▸ **TRECHO CITADO**:
· · ·

O direito individual à liberdade de circulação é para os europeus do século XXI um axioma irrefutável que se inscreve
no mais natural dos direitos. Contudo ele admite excepções quando o seu exercício põe em causa os direitos de outros cidadãos, como
é o caso de pessoas comprovadamente perigosas; e a privação da liberdade é usada com meio de punição de crimes tipificados. Contudo,
o que importa registar é que as excepções a esta liberdade são cuidadosamente regulamentadas de forma a impedir que o Estado ou particulares
a possam limitar. A liberdade de circulação não seria um direito real sem a existência de garantias e sem a tipificação rigorosa das
suas excepções.
Uma excepção notável à liberdade individual, de resto liberalmente admitida na Europa durante o século XX, foi
o serviço militar obrigatório. Era admissível que o Estado retirasse qualquer cidadão jovem da sua casa para o manter num regime de
semi-reclusão durante um tempo razoavelmente longo. Indo mais longe, admitia-se que o Estado pudesse enviar estes jovens para o campo
de batalha, porventura comandados por generais incompetentes. O resultado deste poder discricionário do Estado foi duas guerras fratricidas
na Europa e a quase destruição da civilização. Acendidos os ódios terríveis entre as nações europeias, somente a nobre visão dos fundadores
da ideia europeia permitiu sarar as feridas abertas por estas duas guerras do século XX.

· · ·

▸ **TAREFAS E EXERCÍCIOS**:
- A) Reescreva a parte do trecho sobre a liberdade de circulação entre "Uma excepção notável" e "do século XX.", inclusive, trocando "Estado" por "Governo".
- B) Verta para o inglês esta frase do trecho sobre a liberdade de circulação: "A liberdade de circulação não seria um direito real sem a existência de garantias e sem a tipificação rigorosa das suas excepções."

· · ·

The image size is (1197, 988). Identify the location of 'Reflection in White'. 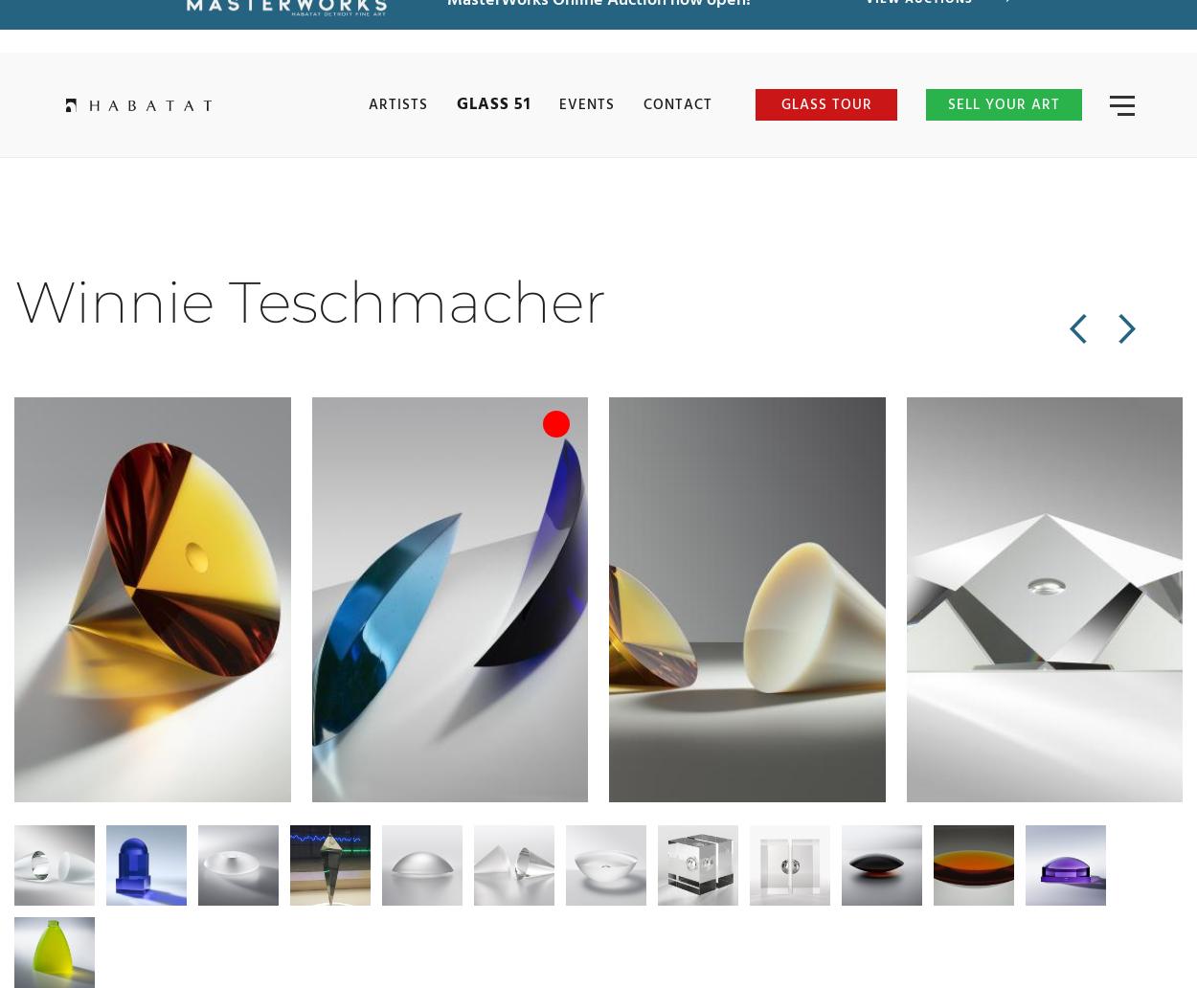
(713, 677).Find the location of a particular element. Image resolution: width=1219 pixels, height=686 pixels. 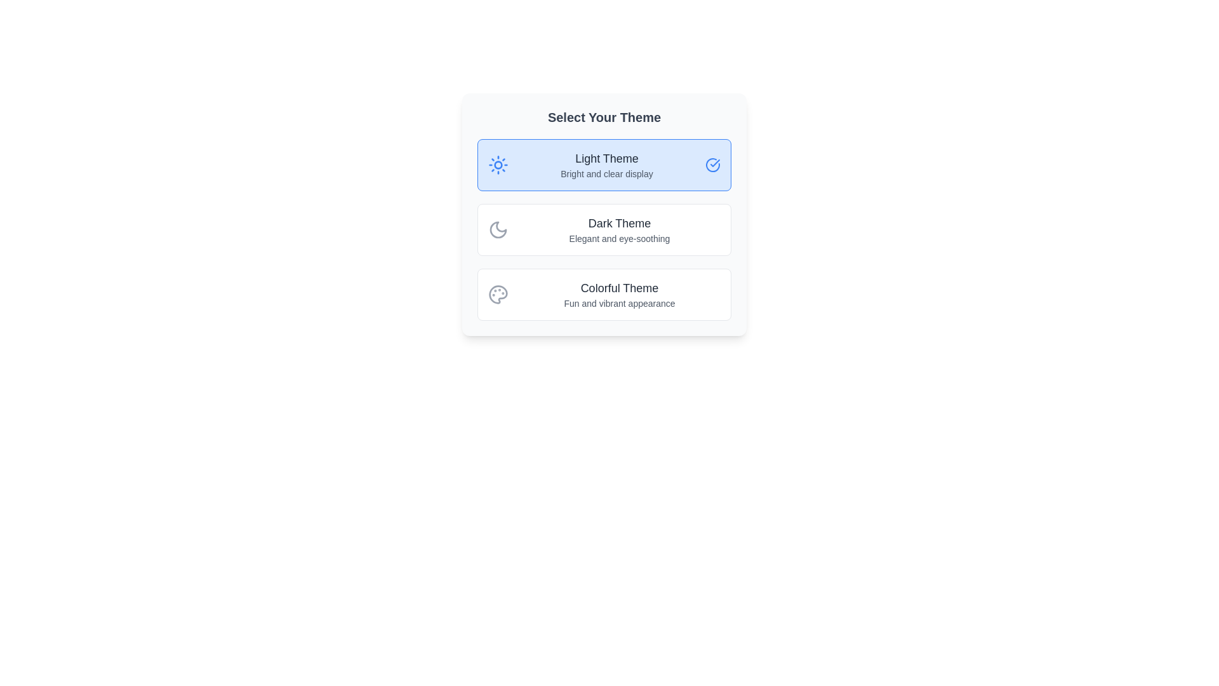

the moon icon styled with a gray lineart drawing, located to the left of the 'Dark Theme' text in the theme selection interface is located at coordinates (498, 230).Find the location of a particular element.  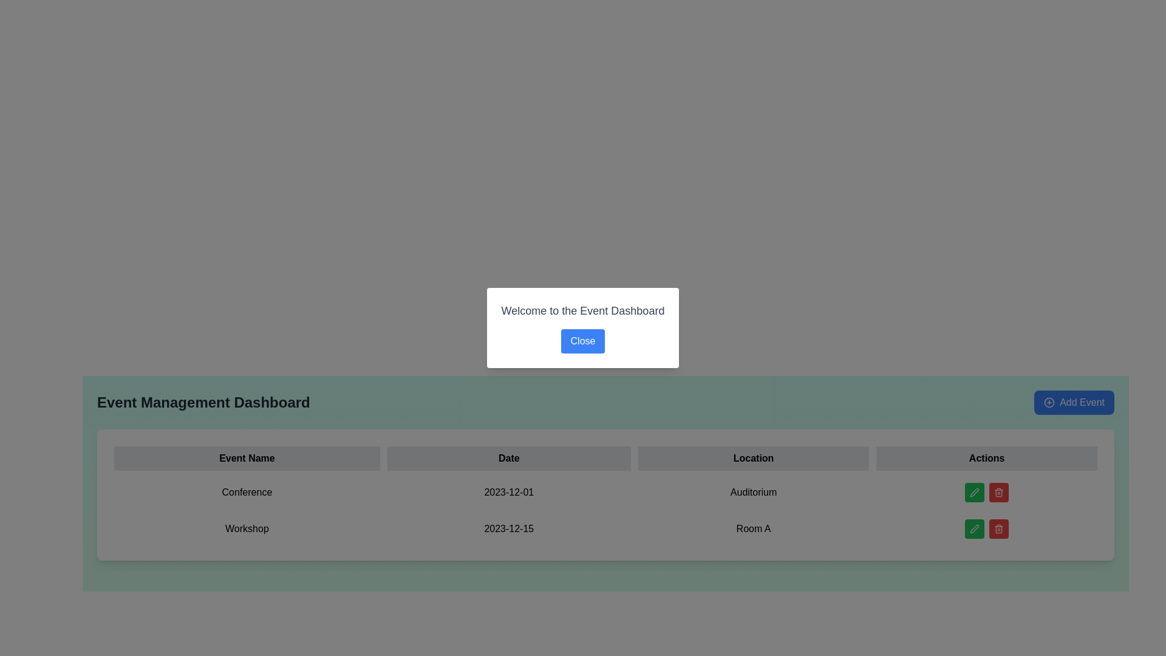

the 'edit' button for the 'Workshop' event is located at coordinates (975, 529).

· · ·

▸ **LISTA DE RESPOSTAS**:
- A)
Uma excepção notável à liberdade individual, de resto liberalmente admitida na Europa durante o século XX, foi
o serviço militar obrigatório. Era admissível que o Governo retirasse qualquer cidadão jovem da sua casa para o manter num regime de
semi-reclusão durante um tempo razoavelmente longo. Indo mais longe, admitia-se que o Governo pudesse enviar estes jovens para o campo
de batalha, porventura comandados por generais incompetentes. O resultado deste poder discricionário do Governo foi duas guerras fratricidas
na Europa e a quase destruição da civilização. Acendidos os ódios terríveis entre as nações europeias, somente a nobre visão dos fundadores
da ideia europeia permitiu sarar as feridas abertas por estas duas guerras do século XX.

- B) Freedom of movement would not be a real right without the existence of guarantees and without the rigorous definition of its exceptions.